Personal information
- Full name: Frederick Charles Pryor
- Born: 10 November 1844 Cambridge, Cambridgeshire, England
- Died: Unknown
- Batting: Right-handed
- Bowling: Right-arm roundarm fast
- Relations: Charles Pryor (father) Stephen Pryor (grandfather)

Domestic team information
- 1861: Cambridge Town Club
- 1863–1871: Cambridgeshire

Career statistics
| Competition | First-class |
| Matches | 25 |
| Runs scored | 486 |
| Batting average | 11.04 |
| 100s/50s | –/3 |
| Top score | 69 |
| Catches/stumpings | 16/3 |
- Source: Cricinfo, 10 September 2019

= Frederick Pryor (cricketer) =

English cricketer

Frederick Charles Pryor (10 November 1844 – date of death unknown) was an English first-class cricketer.

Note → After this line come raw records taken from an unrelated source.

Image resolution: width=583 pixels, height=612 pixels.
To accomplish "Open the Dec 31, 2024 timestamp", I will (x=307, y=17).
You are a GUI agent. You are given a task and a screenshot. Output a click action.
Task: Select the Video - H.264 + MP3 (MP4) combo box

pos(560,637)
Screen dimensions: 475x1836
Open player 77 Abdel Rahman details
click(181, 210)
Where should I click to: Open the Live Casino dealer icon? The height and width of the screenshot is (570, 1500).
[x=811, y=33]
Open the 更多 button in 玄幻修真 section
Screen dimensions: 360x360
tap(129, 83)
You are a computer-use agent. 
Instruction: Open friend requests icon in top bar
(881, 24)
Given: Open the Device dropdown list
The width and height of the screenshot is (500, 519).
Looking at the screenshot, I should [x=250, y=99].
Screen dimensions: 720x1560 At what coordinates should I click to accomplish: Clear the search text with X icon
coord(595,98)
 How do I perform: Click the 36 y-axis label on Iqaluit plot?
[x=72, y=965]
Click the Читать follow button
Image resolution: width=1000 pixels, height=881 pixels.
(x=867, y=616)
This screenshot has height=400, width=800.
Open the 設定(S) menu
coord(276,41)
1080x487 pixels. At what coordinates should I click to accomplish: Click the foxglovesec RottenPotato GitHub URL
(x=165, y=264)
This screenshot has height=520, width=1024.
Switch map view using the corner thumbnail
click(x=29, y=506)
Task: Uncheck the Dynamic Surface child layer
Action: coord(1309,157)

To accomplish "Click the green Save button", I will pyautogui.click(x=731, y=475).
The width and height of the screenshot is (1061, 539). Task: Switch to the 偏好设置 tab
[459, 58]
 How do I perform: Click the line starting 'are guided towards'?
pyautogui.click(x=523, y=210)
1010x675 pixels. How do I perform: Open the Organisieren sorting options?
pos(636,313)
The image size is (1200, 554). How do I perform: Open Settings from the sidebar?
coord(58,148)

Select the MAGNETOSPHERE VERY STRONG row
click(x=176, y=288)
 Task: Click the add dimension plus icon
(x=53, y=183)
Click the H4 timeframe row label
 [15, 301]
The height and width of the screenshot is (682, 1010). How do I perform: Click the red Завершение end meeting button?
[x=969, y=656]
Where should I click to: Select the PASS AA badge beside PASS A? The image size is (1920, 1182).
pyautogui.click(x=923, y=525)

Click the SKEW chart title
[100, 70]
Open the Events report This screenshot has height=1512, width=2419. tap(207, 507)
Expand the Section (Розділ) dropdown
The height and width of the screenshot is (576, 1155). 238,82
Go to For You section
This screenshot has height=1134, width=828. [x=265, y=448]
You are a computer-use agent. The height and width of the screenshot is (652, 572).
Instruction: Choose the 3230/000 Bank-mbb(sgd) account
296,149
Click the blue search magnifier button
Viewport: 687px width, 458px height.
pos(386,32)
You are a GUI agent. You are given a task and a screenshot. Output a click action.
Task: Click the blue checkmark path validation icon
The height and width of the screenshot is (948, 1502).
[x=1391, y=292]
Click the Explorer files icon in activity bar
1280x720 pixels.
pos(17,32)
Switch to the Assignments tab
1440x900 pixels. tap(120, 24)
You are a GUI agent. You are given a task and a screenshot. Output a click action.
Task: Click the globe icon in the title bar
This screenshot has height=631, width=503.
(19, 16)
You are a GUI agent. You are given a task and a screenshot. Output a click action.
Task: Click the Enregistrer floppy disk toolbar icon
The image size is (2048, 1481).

The son of the cricketer Charles Pryor, he was born in November 1844 at Cambridge. He made his debut in first-class cricket for Cambridge Town Club (CTC) against Cambridge University at Parker's Piece in 1861, with Pryor appearing in a second first-class match in the same season for CTC against Cambridge University at Fenner's. His next first-class appearance came for Cambridgeshire (essentially CTC) in 1863 against the Marylebone Cricket Club. He played first-class cricket for Cambridgeshire until 1871, making 22 appearances. In his 22 matches, he scored a total of 461 runs at an average of 12.13, with a high score of 69, which was one of three half centuries he made. He also made a single first-class appearance for the North in the North v South fixture of 1864. His grandfather, Stephen Pryor, also played first-class cricket.